At 10:49 AM +0800 7/20/01, Clemente Colayco wrote:
Gee where do you guys learn all these?? Or how do you manage to find the
time to delve into such esoterica.
Well, a bunch of this came up about a year or so ago when we were
discussing resolution limits for digital cameras, and back then I
just got my high school physics text (halliday&resnick, which will
date me precisely for some of you) and looked in the index under
diffraction. Since we moved last fall the book is still in one of
the dozen-odd boxes holding up the guest mattress, so I faked it.
paul
----- Original Message -----
From: John A. Lind <jlind@xxxxxxxxxxx>
Subject: Re: [OM] Aperture Modification
At 22:49 7/19/01, Paul Wallich wrote:
>At 11:00 PM +0100 7/19/01, Chris Charlton wrote:
>
>>Just a question, after reading about Ansel Adams,
>>"F64" club using very small apertures to gain the
>>maximum depth of field and detail, does anyone think
>>it would be possible or worthwhile modifying a cheap
>>wide angle (eg Vivitar 28mm) to go down smaller than
>>F22? Would there be any noticable increase in depth of
>>field or detail captured?
>
>You would get more depth of field, but you would start
>losing sharpness dues to diffraction.

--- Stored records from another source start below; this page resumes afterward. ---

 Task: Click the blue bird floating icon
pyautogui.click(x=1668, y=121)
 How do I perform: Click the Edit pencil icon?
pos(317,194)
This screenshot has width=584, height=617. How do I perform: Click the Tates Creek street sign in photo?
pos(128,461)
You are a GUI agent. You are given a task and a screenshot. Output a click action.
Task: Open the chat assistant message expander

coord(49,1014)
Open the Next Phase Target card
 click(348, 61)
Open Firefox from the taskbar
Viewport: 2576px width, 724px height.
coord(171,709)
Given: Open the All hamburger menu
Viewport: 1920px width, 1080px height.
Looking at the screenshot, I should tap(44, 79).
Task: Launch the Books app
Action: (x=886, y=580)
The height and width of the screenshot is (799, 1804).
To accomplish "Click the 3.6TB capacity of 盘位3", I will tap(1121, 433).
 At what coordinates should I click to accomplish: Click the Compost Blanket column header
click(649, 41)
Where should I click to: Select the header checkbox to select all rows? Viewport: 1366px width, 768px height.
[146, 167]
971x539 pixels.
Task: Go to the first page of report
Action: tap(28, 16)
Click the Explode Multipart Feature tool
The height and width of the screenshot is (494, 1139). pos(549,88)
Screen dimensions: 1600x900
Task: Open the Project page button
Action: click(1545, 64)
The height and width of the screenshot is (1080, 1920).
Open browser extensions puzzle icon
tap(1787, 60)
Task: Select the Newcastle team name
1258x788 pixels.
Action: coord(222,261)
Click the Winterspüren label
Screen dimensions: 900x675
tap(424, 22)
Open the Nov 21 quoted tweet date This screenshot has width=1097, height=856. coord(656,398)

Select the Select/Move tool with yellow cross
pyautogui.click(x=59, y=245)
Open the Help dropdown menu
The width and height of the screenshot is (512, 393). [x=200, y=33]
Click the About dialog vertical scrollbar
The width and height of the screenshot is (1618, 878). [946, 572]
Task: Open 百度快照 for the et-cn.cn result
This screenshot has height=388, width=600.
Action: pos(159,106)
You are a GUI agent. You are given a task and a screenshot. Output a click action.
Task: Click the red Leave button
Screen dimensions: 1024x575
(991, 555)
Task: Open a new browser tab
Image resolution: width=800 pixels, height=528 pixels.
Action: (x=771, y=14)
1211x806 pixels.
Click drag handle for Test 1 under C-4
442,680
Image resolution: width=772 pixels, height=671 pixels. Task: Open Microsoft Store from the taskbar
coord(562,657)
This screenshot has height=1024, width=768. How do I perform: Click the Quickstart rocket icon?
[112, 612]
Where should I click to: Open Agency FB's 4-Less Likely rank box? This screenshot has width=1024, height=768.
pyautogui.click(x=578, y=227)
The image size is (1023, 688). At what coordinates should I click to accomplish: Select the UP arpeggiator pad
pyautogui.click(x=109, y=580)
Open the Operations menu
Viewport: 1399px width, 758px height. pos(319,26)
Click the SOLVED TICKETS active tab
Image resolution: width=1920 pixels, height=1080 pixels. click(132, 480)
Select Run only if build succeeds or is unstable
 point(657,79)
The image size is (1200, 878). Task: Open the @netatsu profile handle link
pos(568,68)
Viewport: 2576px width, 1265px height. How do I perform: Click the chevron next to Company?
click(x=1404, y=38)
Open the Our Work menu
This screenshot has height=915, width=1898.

At f/64 a 28mm
>lens would have an aperture of about 0.44mm. The general
>formula for diffraction is that the first minimum (roughly
>the width of the central spot) is at an angle of L/A, where
>L is the wavelength of the light and A is the aperture. For
>yellow light, L is 600 nanometers, and A is about 440,000
>nanometers, so L/A = 1.36 milliradian. That means the smallest
>spot you can image is in the neighborhood of 28 mm (the focal
>length, i.e. the approximate distance the light travels from
>the aperture) x 0.00136 x 2 (cuz the light spreads out on all
>sides). That would give you a spot size of about 0.075 millimeter,
>or a resolution of about 15 lpm. (I'm leaving out a bunch of
>stuff here, I know, but it's close enough).
>
>So the answer is, you could do it, but it probably wouldn't be a
>great idea.
>
>paul
>
>--
>Paul Wallich pw@xxxxxxxxx
A spot size of ~0.075mm is about 3x the circle of confusion maximum
diameter (0.025mm) for 35mm small format. What's that mean? The max.
dia.
CofC is as large as a spot can be on the *film* before it becomes
discernable as a finite spot and not perceived as an infinitessimally
small
point, by an average unaided human eye, at normal viewing distance, in a
*print*. In other words, photos made using f/64 with a run-of-the-mill
28mm prime lens would be very, very soft (zero sharpness anywhere). This
is the same reason pinhole photographs look severely soft-focused; the
diffraction limiting Paul spoke of in his posting.